*Task objective:* Could you put every line of the records below into a numbered list, leaving out the blank lines?

Some records:

........

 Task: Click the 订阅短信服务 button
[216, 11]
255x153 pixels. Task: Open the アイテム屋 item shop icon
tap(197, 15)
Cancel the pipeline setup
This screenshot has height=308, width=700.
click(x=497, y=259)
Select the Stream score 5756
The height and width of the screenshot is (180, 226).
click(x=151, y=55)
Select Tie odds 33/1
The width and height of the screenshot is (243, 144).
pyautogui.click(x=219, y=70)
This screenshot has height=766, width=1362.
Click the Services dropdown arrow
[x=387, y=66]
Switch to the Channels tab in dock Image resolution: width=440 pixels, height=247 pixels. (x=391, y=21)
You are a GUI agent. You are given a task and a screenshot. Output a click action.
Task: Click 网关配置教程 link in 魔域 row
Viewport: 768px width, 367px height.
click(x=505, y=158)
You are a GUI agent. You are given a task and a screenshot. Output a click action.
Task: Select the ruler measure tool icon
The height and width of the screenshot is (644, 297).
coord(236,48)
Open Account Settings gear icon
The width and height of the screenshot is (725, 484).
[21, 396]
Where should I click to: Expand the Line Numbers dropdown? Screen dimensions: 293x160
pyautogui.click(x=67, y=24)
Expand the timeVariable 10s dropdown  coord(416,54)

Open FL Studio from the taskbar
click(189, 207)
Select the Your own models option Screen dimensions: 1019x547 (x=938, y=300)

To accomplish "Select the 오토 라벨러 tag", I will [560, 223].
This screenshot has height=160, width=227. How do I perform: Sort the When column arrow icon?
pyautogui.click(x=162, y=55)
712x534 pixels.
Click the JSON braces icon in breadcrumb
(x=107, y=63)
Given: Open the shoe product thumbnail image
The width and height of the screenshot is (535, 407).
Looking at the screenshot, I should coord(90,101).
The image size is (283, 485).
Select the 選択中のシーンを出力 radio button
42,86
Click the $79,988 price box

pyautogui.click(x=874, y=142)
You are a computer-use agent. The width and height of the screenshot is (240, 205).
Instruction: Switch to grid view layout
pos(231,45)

........

*Answer to this problem:*
1.  Task: Click the 订阅短信服务 button
2. [216, 11]
3. 255x153 pixels. Task: Open the アイテム屋 item shop icon
4. tap(197, 15)
5. Cancel the pipeline setup
6. This screenshot has height=308, width=700.
7. click(x=497, y=259)
8. Select the Stream score 5756
9. The height and width of the screenshot is (180, 226).
10. click(x=151, y=55)
11. Select Tie odds 33/1
12. The width and height of the screenshot is (243, 144).
13. pyautogui.click(x=219, y=70)
14. This screenshot has height=766, width=1362.
15. Click the Services dropdown arrow
16. [x=387, y=66]
17. Switch to the Channels tab in dock Image resolution: width=440 pixels, height=247 pixels. (x=391, y=21)
18. You are a GUI agent. You are given a task and a screenshot. Output a click action.
19. Task: Click 网关配置教程 link in 魔域 row
20. Viewport: 768px width, 367px height.
21. click(x=505, y=158)
22. You are a GUI agent. You are given a task and a screenshot. Output a click action.
23. Task: Select the ruler measure tool icon
24. The height and width of the screenshot is (644, 297).
25. coord(236,48)
26. Open Account Settings gear icon
27. The width and height of the screenshot is (725, 484).
28. [21, 396]
29. Where should I click to: Expand the Line Numbers dropdown? Screen dimensions: 293x160
30. pyautogui.click(x=67, y=24)
31. Expand the timeVariable 10s dropdown  coord(416,54)
32. Open FL Studio from the taskbar
33. click(189, 207)
34. Select the Your own models option Screen dimensions: 1019x547 (x=938, y=300)
35. To accomplish "Select the 오토 라벨러 tag", I will [560, 223].
36. This screenshot has height=160, width=227. How do I perform: Sort the When column arrow icon?
37. pyautogui.click(x=162, y=55)
38. 712x534 pixels.
39. Click the JSON braces icon in breadcrumb
40. (x=107, y=63)
41. Given: Open the shoe product thumbnail image
42. The width and height of the screenshot is (535, 407).
43. Looking at the screenshot, I should coord(90,101).
44. The image size is (283, 485).
45. Select the 選択中のシーンを出力 radio button
46. 42,86
47. Click the $79,988 price box
48. pyautogui.click(x=874, y=142)
49. You are a computer-use agent. The width and height of the screenshot is (240, 205).
50. Instruction: Switch to grid view layout
51. pos(231,45)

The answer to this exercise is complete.